TOKYO, Afizah News– Tokyo, Rabu (6/4/2016), menyatakan
siap bekerja sama dengan Moskwa dan mengumpulkan informasi terkait dengan
aktivitas kelompok terlarang Aum Shinrikyo di Rusia.
Dalam
penggerebekan besar-besaran di 25 tempat di Moskwa dan St Petersburg, Selasa
(5/6/2016), polisi Rusia menangkap 10 pengikut sekte Aum Shinrikyo.

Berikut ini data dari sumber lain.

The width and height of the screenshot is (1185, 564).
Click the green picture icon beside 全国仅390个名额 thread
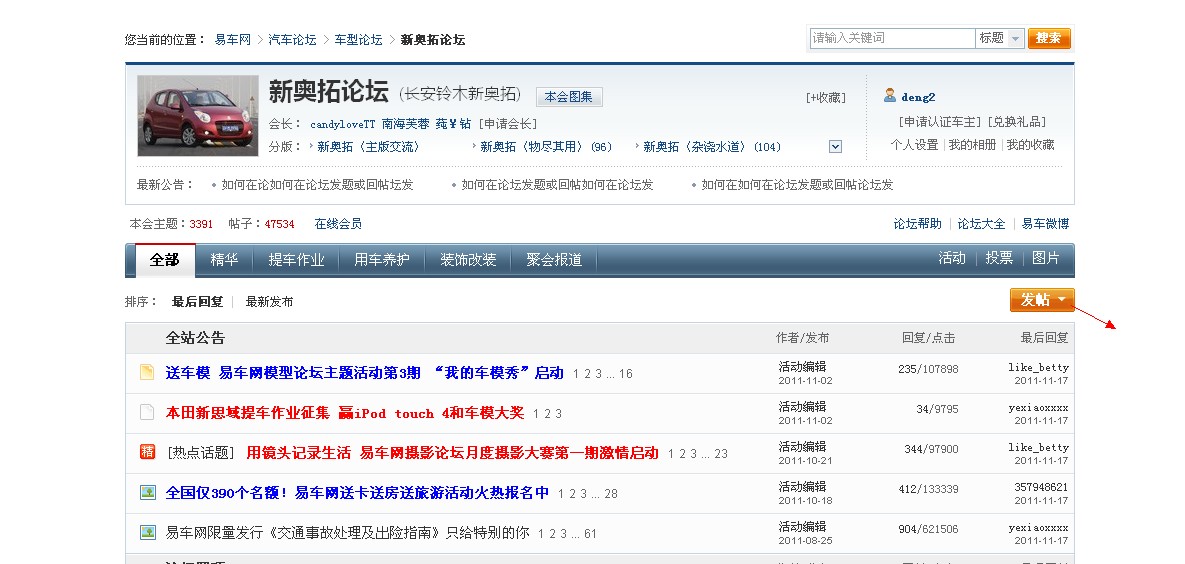pos(147,492)
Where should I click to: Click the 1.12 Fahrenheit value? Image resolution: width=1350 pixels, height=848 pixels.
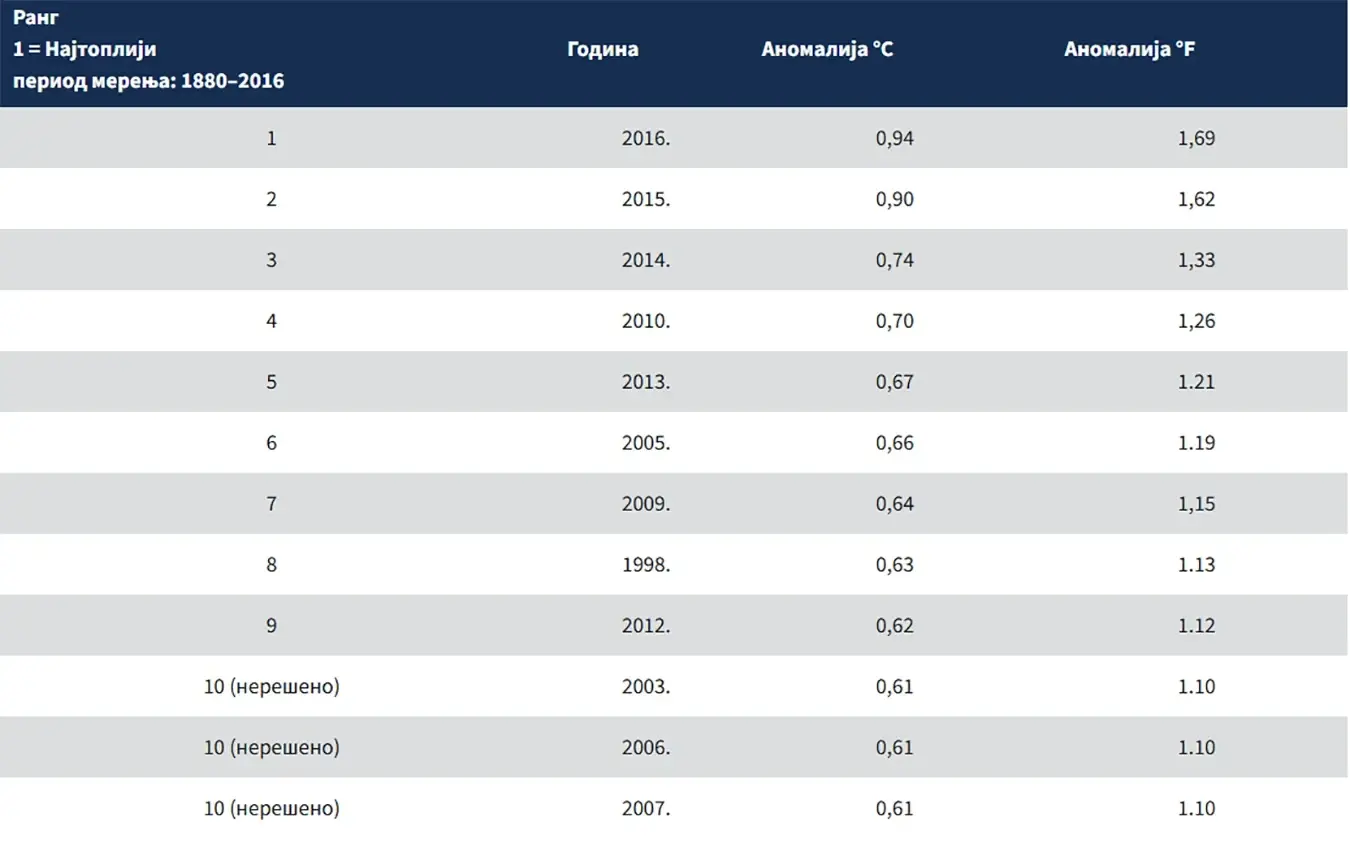(x=1196, y=626)
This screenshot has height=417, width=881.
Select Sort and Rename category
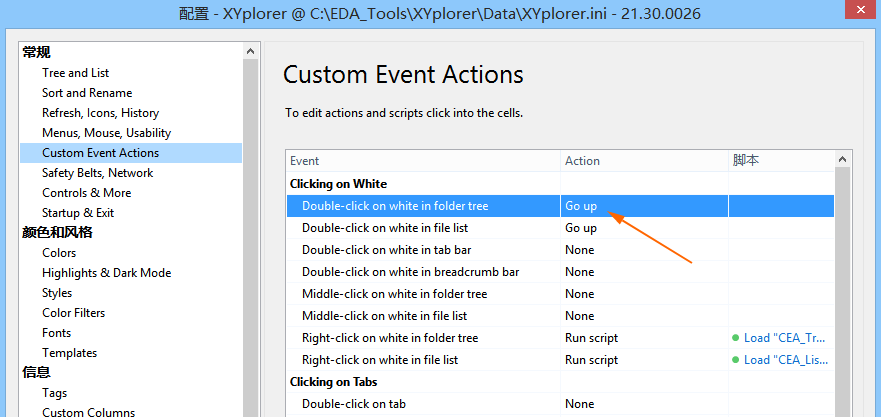86,93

Meski
telah dilarang sejak tahun 1995, sekte itu diam-diam beroperasi.
Kesiapan
Jepang untuk bekerja sama dengan Rusia terkait sekte tersebut diungkapkan oleh
Kepala Sekretarat Kabinet Jepang, Yoshihide Suga, seperti dilaporkan kantor
berita TASS, Rabu ini.
“Para
diplomat kami sedang berkerja sama dengan pihak Rusia dan sejumlah agen dengan
tujuan mengumpulkan informasi (terkait aktivitas pemusjaan sekte itu),” kata
Suga.
Suga
menyampaikan komentarnya terkait dengan penangkapan 10 pengikut aliran sesat
Aum Shinrikyo dalam penggerebekan di 25 tempat di Moskwa dan St Petersburg, Selasa.
Juru bicara
Komite Investigasi (IC) Rusia, Vladimir Markin, sebelumnya mengatakan, sebuah
kasus criminal telah dibuka terhadap aktivitas sebuah kelompok “kekerasan
terhadap warga dan mencederai kesehatan mereka”. Ia merujuk pada praktek
terlarang pengikut Aung Shinrikyo.
Sebuah
pengadilan di Moskwa telah melarang pengoperasian Aum Shinrikyo di Rusia sejak
jatuhnya keputusan hakim pada 18 April 1995. Keputusan itu terjadi setelah 13
orang tewas dan lebih dari 6.300 orang lainnya terluka akibat praktik sesat
Aung Shinrikyo.
Pemimpin Aum
Shinrikyo, Shoko Asahara dan 12 anggota kelompoknya dihukum mati di Jepang.